## SELECTED TEXT
(begin)

A majority of economists say Powell’s threshold for triggering a down-shift in the pace of policy tightening will be several monthly inflation reports of 0.2% or less for the personal consumption expenditures measure of inflation, excluding volatile food and energy prices. The Fed uses the overall PCE measure as its target for 2% annual inflation.
While the monthly release of the Fed’s preferred report lags by several weeks, May data released Friday hardened the case for a more determined Fed tightening: Consumer prices excluding food and energy rose by a larger-than-expected 0.6% last month and 6% from a year ago, while the headline consumer price index gauge hit a fresh 40-year high of 8.6%.
Powell told The Wall Street Journal in May the Federal Open Market Committee needs to see “clear and convincing evidence” that inflation pressures are coming down and could consider moving at a slower pace when that metric is obtained. The Fed plans to raise rates by half a point in June and again in July, Powell and other Fed officials have signaled.

(end)

## DATA ROWS
(begin)

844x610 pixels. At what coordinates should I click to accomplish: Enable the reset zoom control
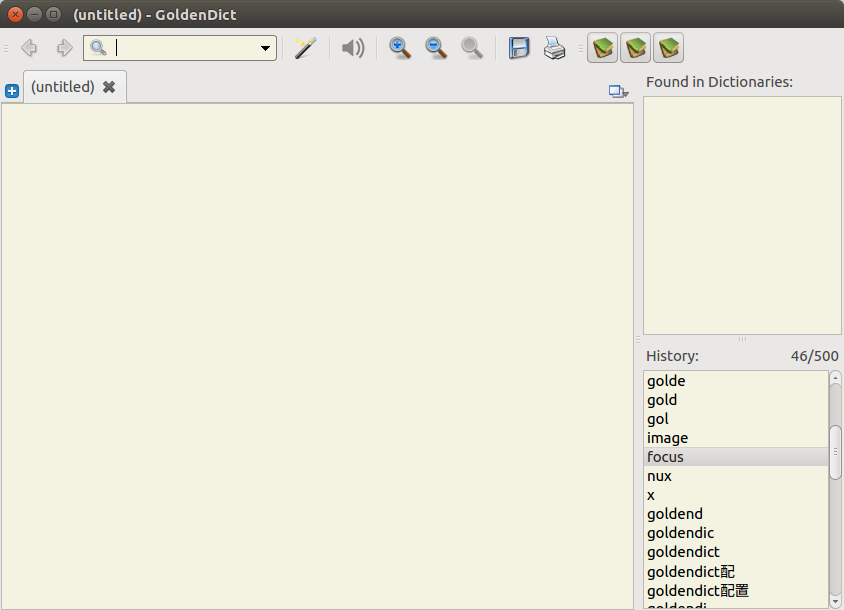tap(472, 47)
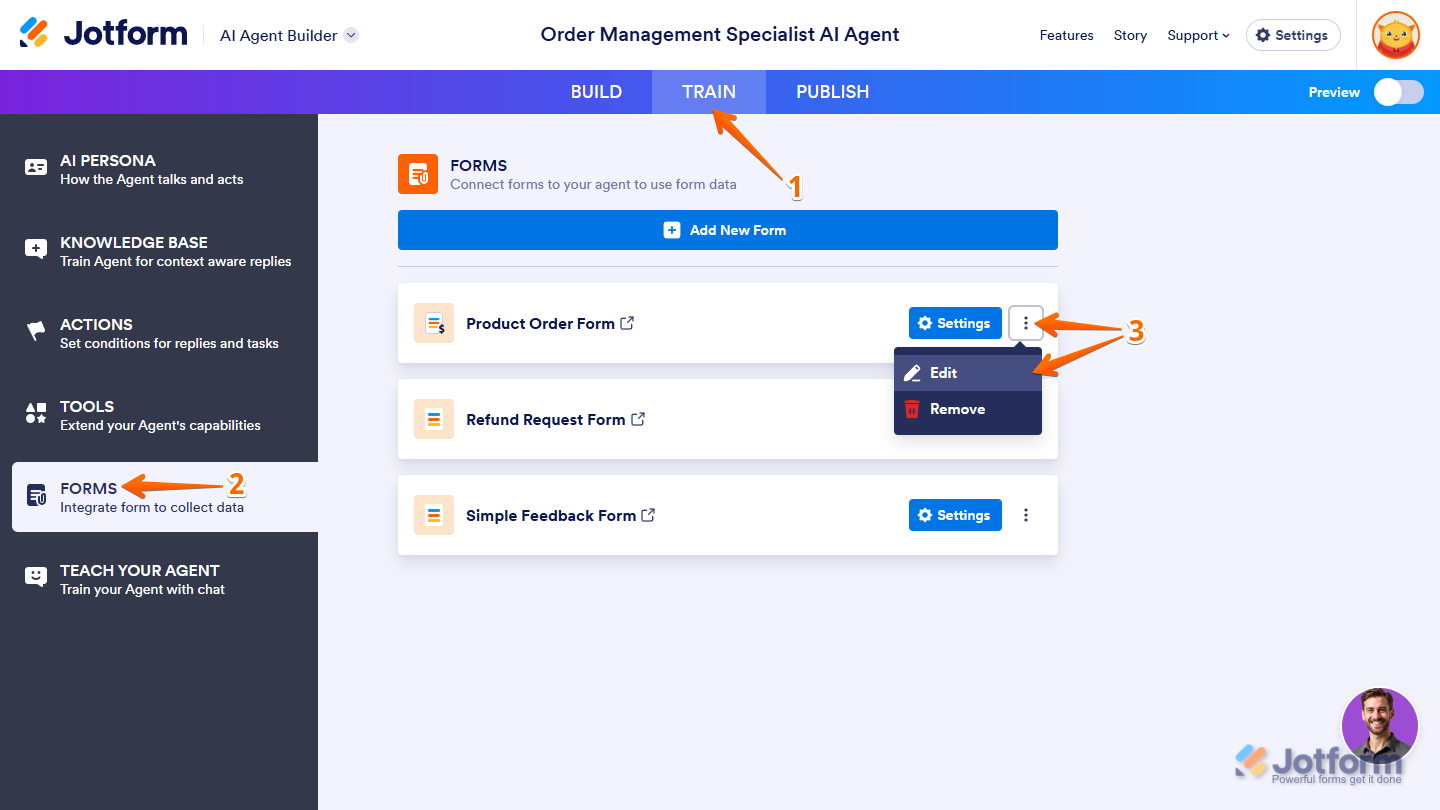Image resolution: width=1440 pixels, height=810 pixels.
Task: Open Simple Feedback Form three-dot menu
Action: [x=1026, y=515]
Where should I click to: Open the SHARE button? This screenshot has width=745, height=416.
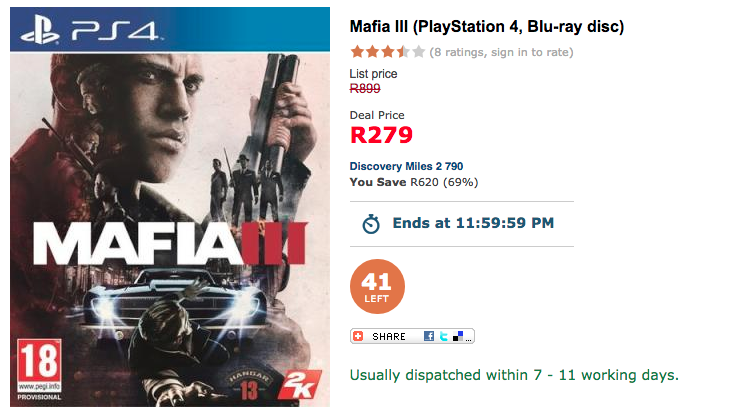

(end)

## WHAT THE TASK ASKS
Quote the passage above about the Fed's inflation threshold word for word, between "Powell told The" and "officials have signaled.", inclusive.

## THE SOLUTION
Powell told The Wall Street Journal in May the Federal Open Market Committee needs to see “clear and convincing evidence” that inflation pressures are coming down and could consider moving at a slower pace when that metric is obtained. The Fed plans to raise rates by half a point in June and again in July, Powell and other Fed officials have signaled.